Growing from seed with no fossil fuel

Purple garden majesty — Bruce’s garden after the April shower.
There’s broccoli, artichokes, Brussel sprouts, kale, carrots, and in the background hard red wheat.

He grew everything from seed with no fossil fuel. He’s rightly proud of his endeavor, all direct seeded and weeded with a grub hoe.

@winfield_farm is eating plenty high on the proverbial hog these days!! The afternoon sun shines light on the abundance— agriculture as art!

POTLUCK CONVERSATION
(Purple garden majesty)

I was at a potluck that several local gardeners hold where they can show off their cooking and tell stories. I was bragging about my garden and showed some photos. Another gardener asked me, “What do you do with it all? “

I had a pat answer, which is: the pigs are always eager customers. The question has lodged in my brain, however, and I keep trying to rationalize — an acre of grains, red wheat, white wheat, spelt, barley and corn, along with lots of Cole crops from the winter garden – because the “what do you do with it all “question is also a “why do you do it all,“ or at least in my head it has morphed into that. 

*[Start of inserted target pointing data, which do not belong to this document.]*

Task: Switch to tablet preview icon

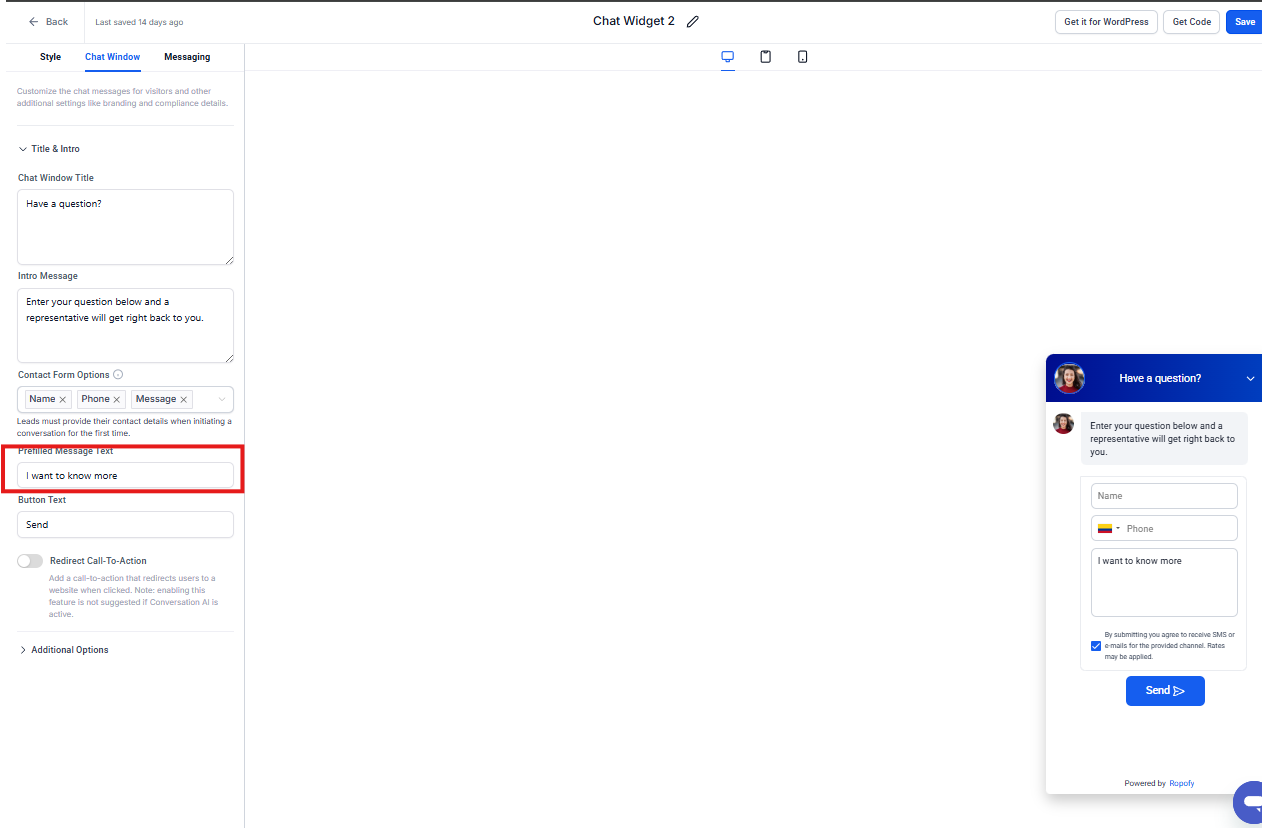Action: pyautogui.click(x=765, y=57)
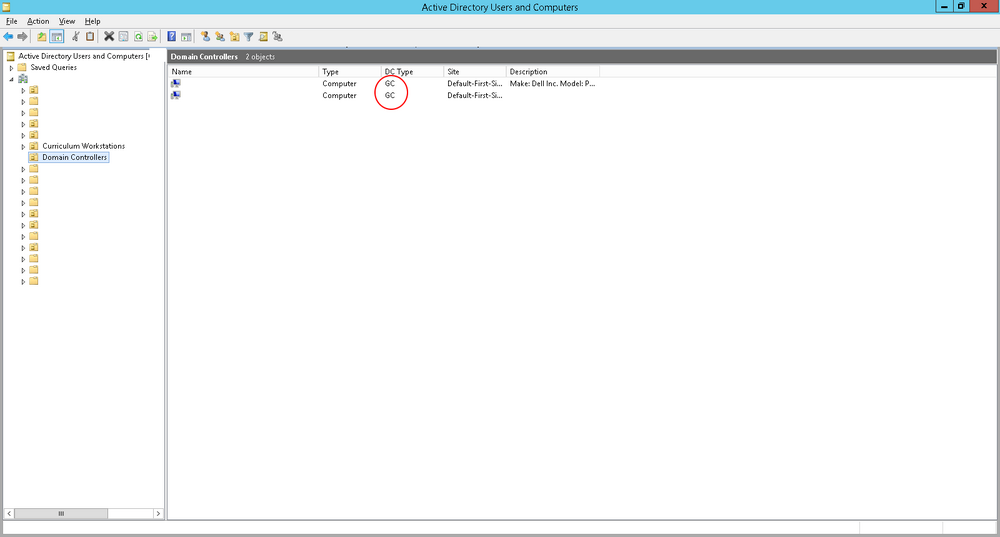
Task: Click the Delete (X) toolbar icon
Action: click(x=109, y=37)
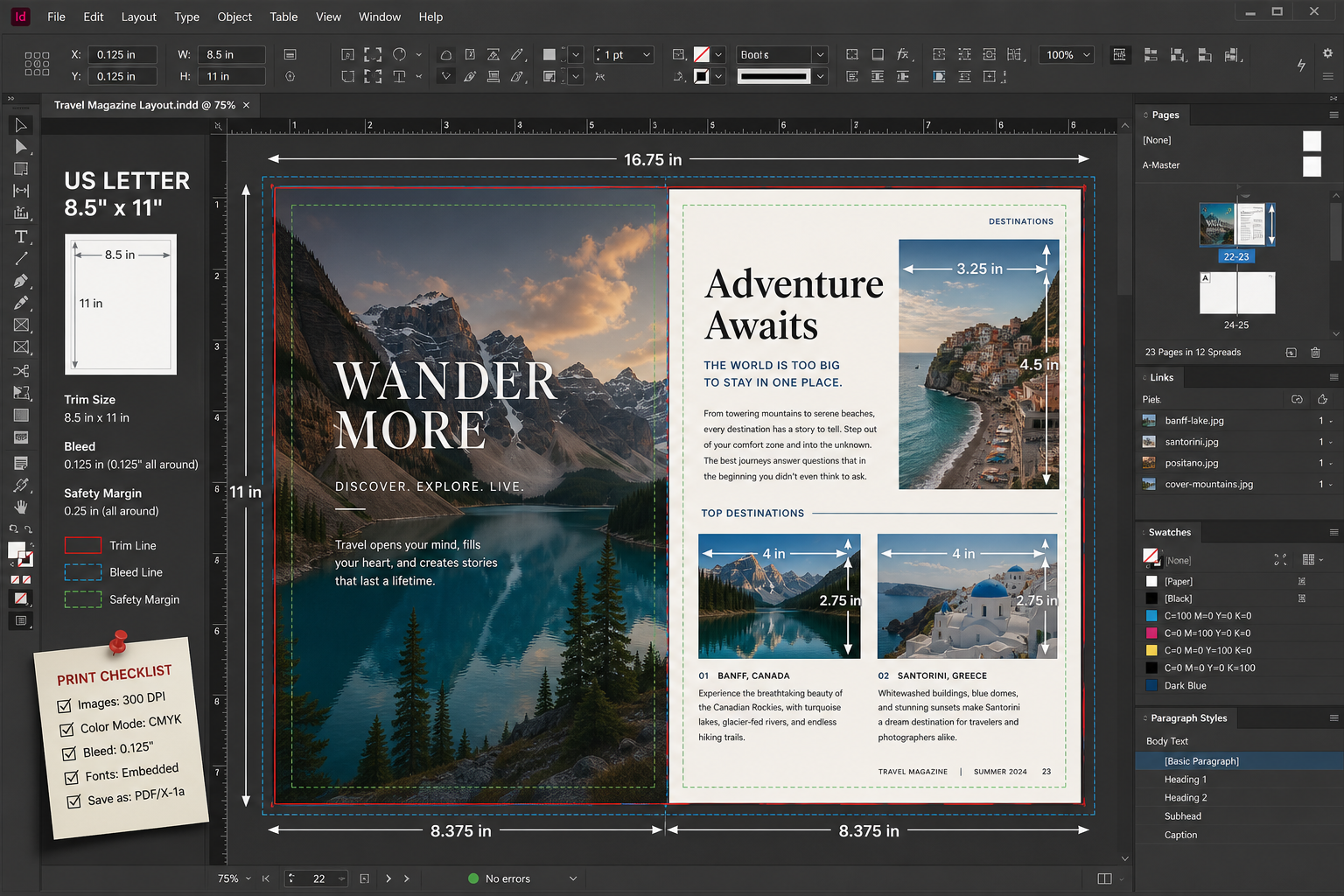
Task: Toggle the 'Color Mode: CMYK' checkbox
Action: click(x=66, y=729)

Mostly I grow grains for dry storage, but I also try to keep two years supply in the drying shed and always keep seed for next season. I can answer “what I do” better than “why I do it,” because every season for many years, I have squirreled away the fall bounty. Finding the tools to process at very small scales is a parallel pursuit, and finding recipes are corollaries to the harvest abundance, but usually only pecking at the volumes waiting in the shed. 

 There is an advantage in growing grains in that they can be accurately weighed and entered in some sort of calorie ledger. “What is enough” is a valid question and it bothers me a bit, but “how much is possible” nags at me too, but in a positive kind of way.  

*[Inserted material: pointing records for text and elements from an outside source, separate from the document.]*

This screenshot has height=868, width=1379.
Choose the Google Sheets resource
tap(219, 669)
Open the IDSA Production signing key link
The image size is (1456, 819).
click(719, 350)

The garden is growing very big these days, but it is spring and the winter was mild. I keep planting and so I keep increasing how much garden I need to keep cultivated. It can catch you and overwhelm you as the heat turns on, too many weeds rooted too deeply. So, you cultivate between rows at the first hint of newly germinated weed seeds. Bare ground between rows is eventually shaded by crops, but lots of cultivation while it is bare is essential.  

What is possible, what tools, what seed, when to plant, those things I know. How to do it without lots of power, and again, what is possible? In that I have some confidence, borne by years and years of gardening. Still, it is a solitary pursuit and has been for most of the thousands of hours gardening in my life. 

 So why so much? I don’t really know, but I imagine somewhere in my gene line an answer lies. It wasn’t always a full larder, and no I can’t compensate for the distant past, but an empty belly has a very long memory, I think, or no memory at all.